Dataset entries
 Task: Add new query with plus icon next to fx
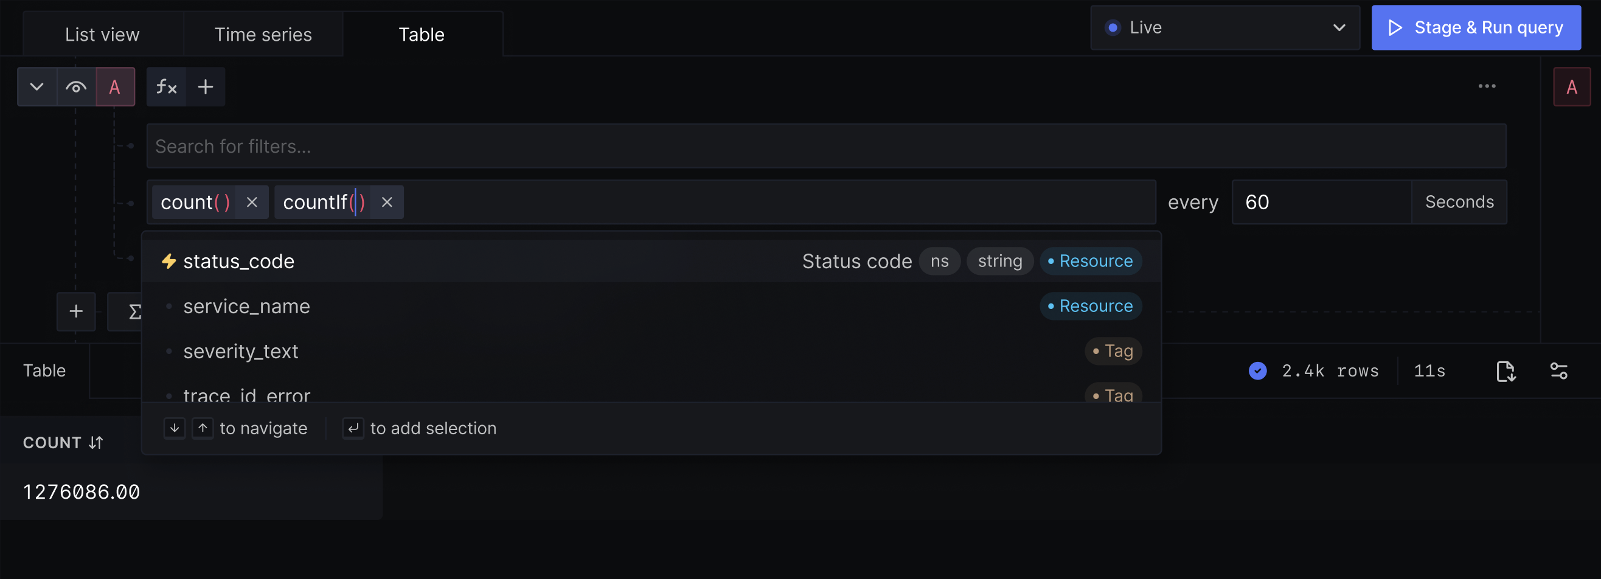pyautogui.click(x=206, y=87)
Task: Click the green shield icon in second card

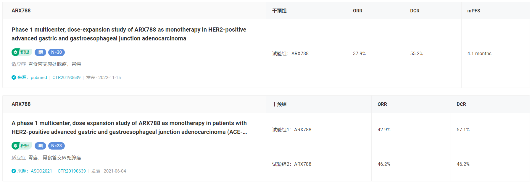Action: 15,146
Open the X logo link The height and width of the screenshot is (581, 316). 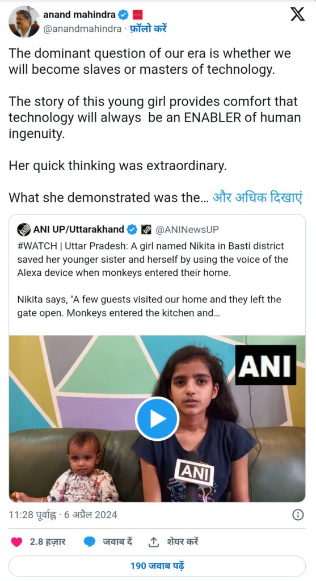(297, 14)
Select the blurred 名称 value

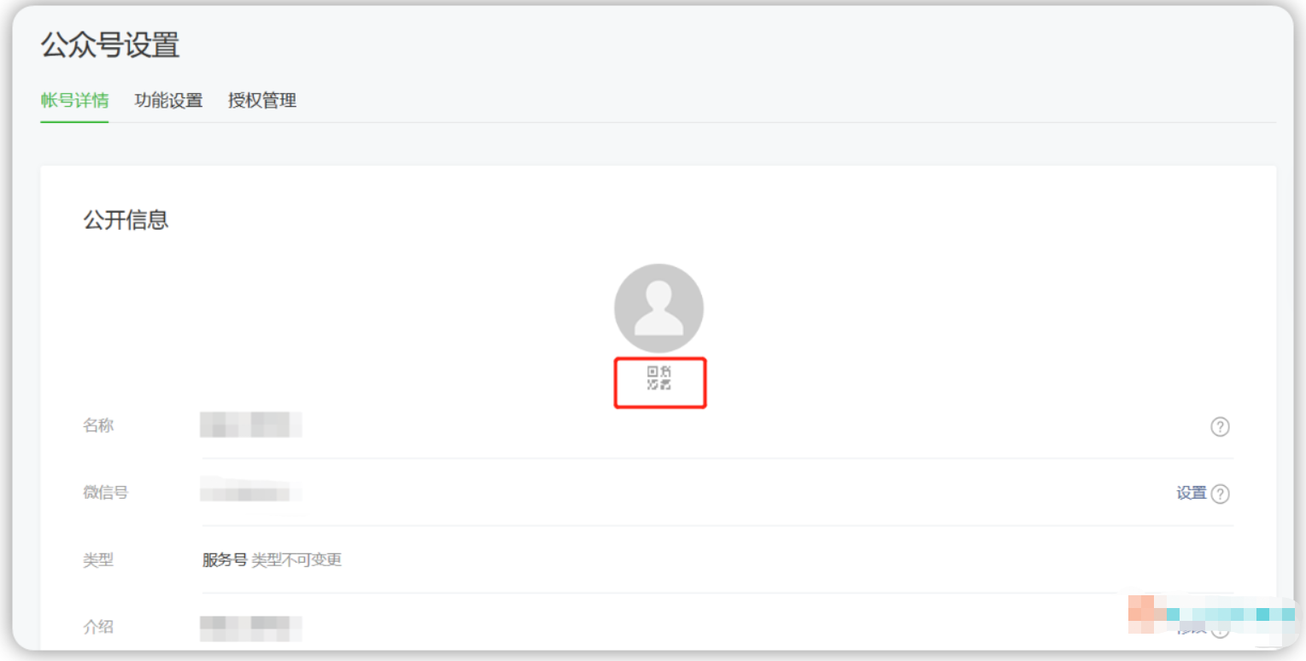(251, 424)
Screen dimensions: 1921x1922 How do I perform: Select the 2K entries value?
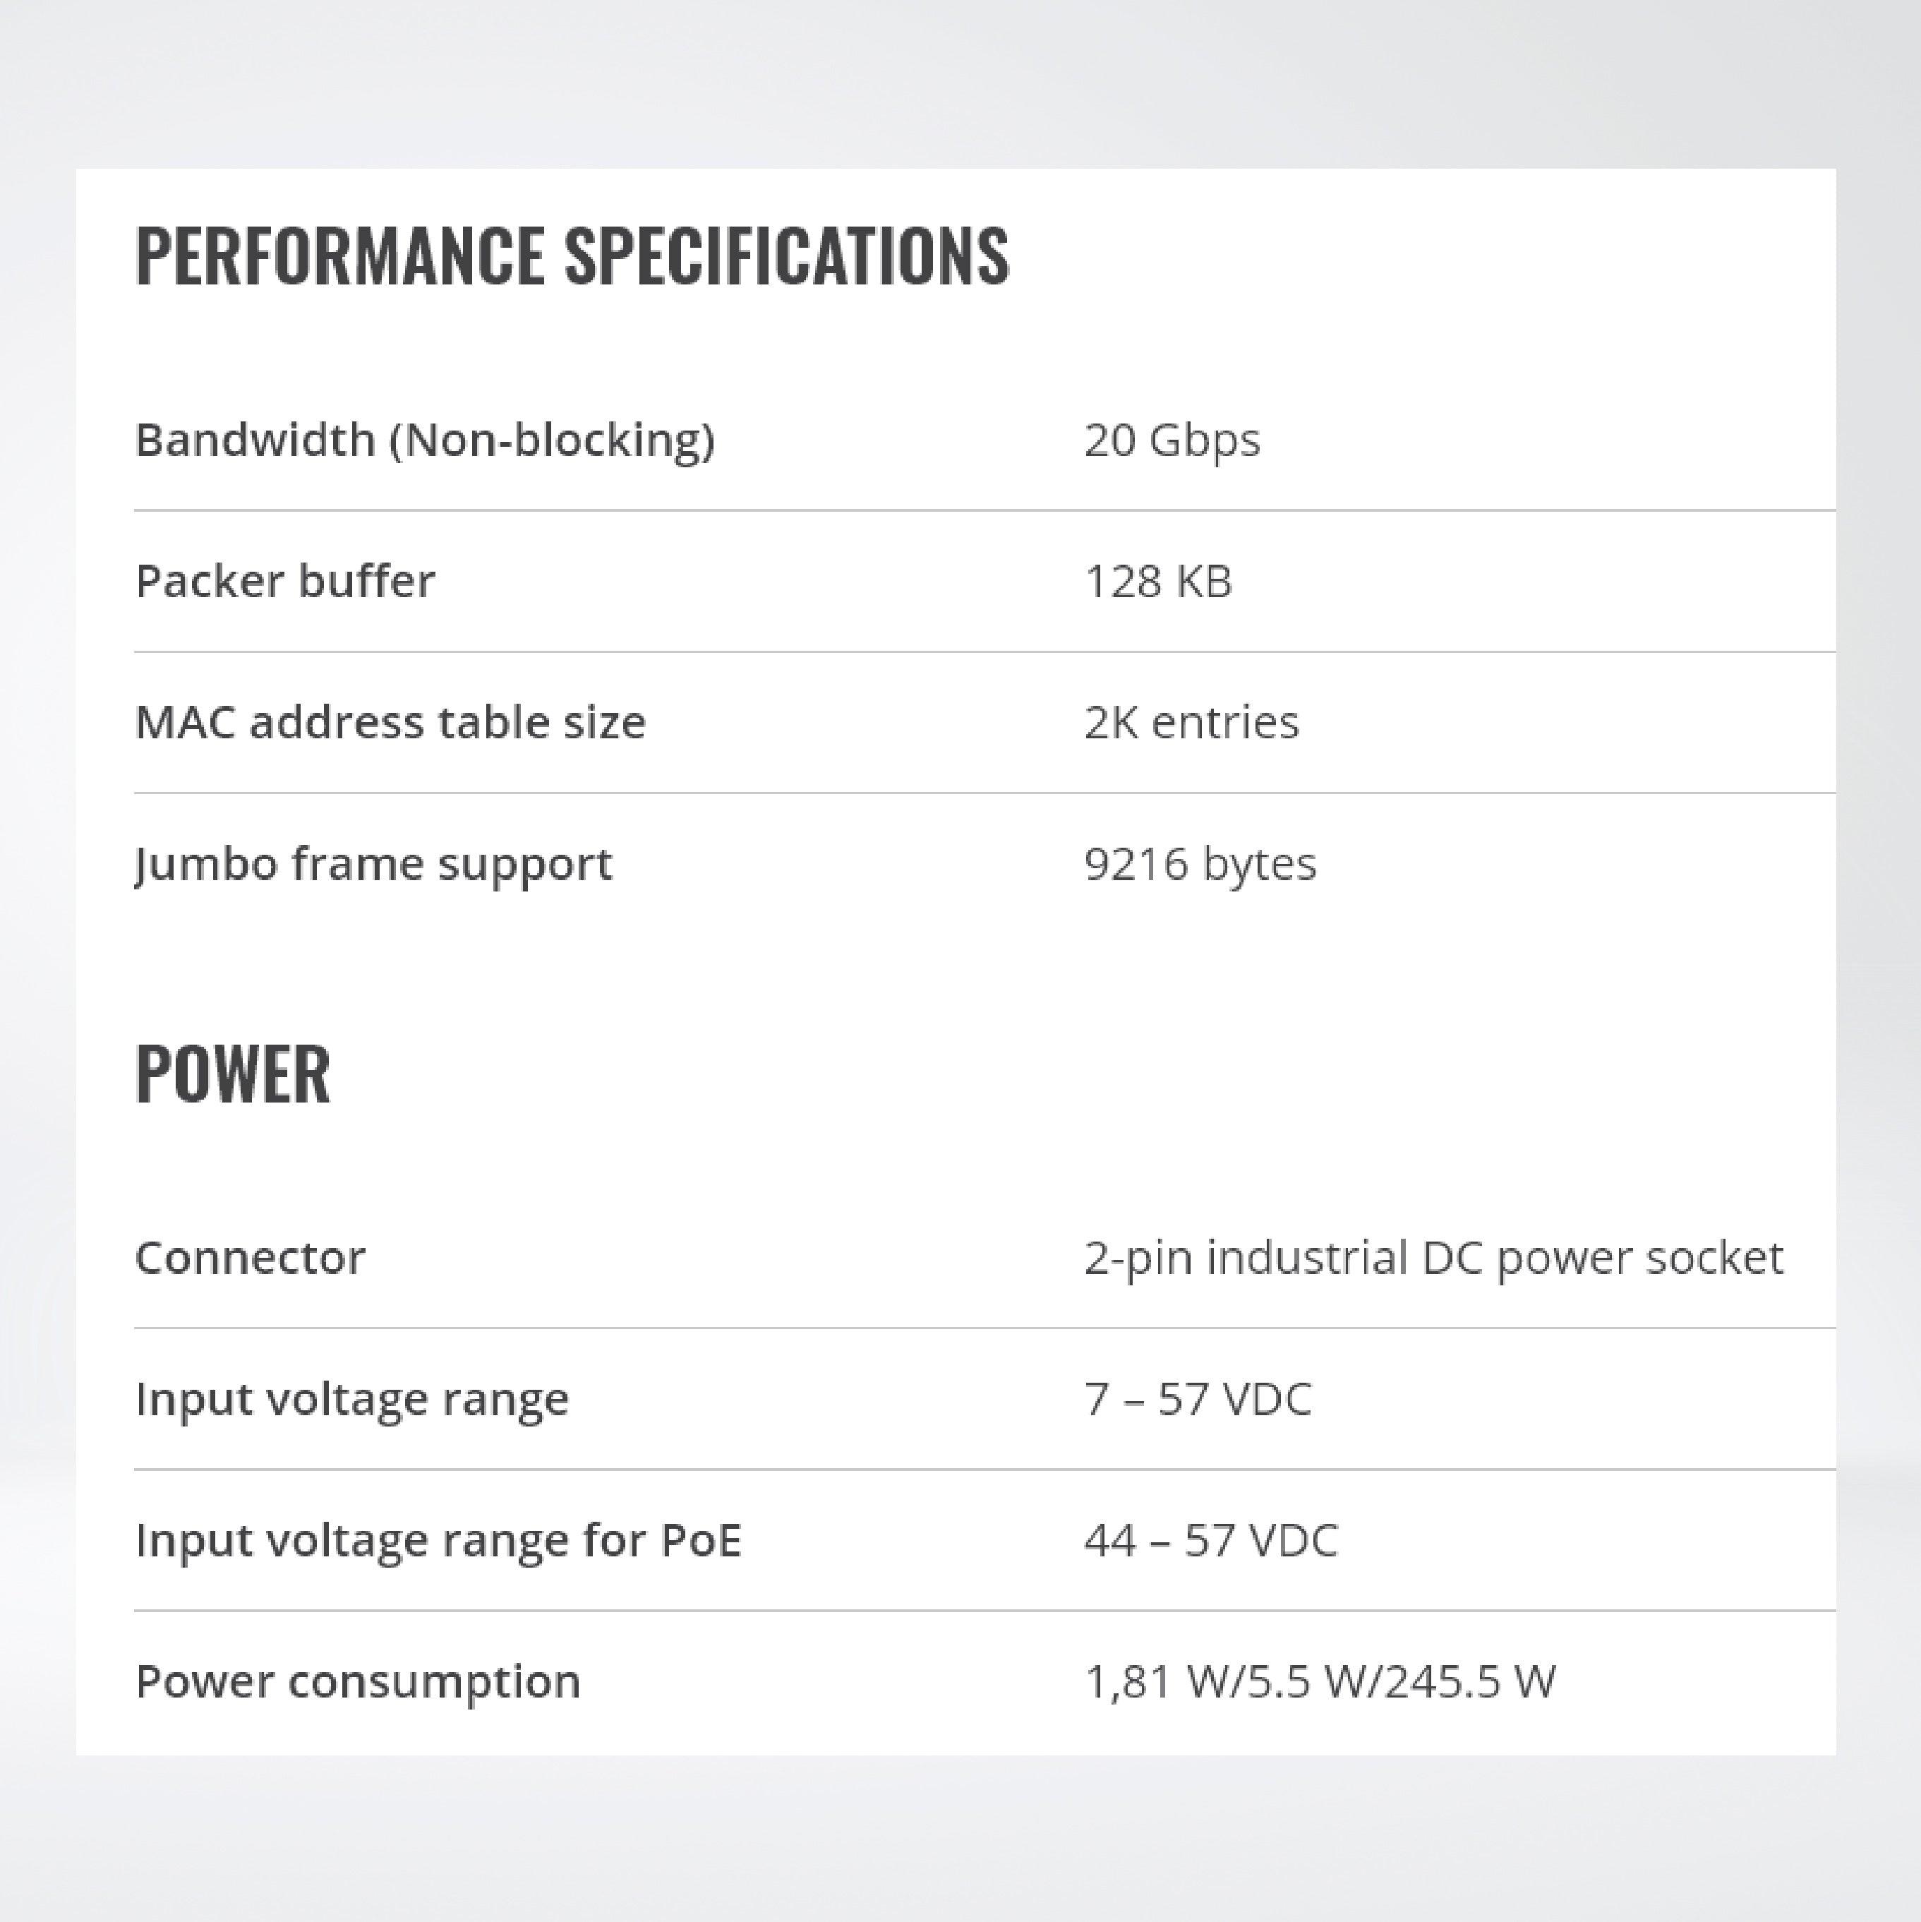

_WHAT THE TASK REQUIRES_
This task calls for the lines from the line holding "Select the blurred 名称 value" through the last line above, restated word for word with both ends included and the pictures dropped.

_TASK ANSWER_
Select the blurred 名称 value

(251, 424)
Screen dimensions: 1921x1922 How do I perform: Select the 2K entries value?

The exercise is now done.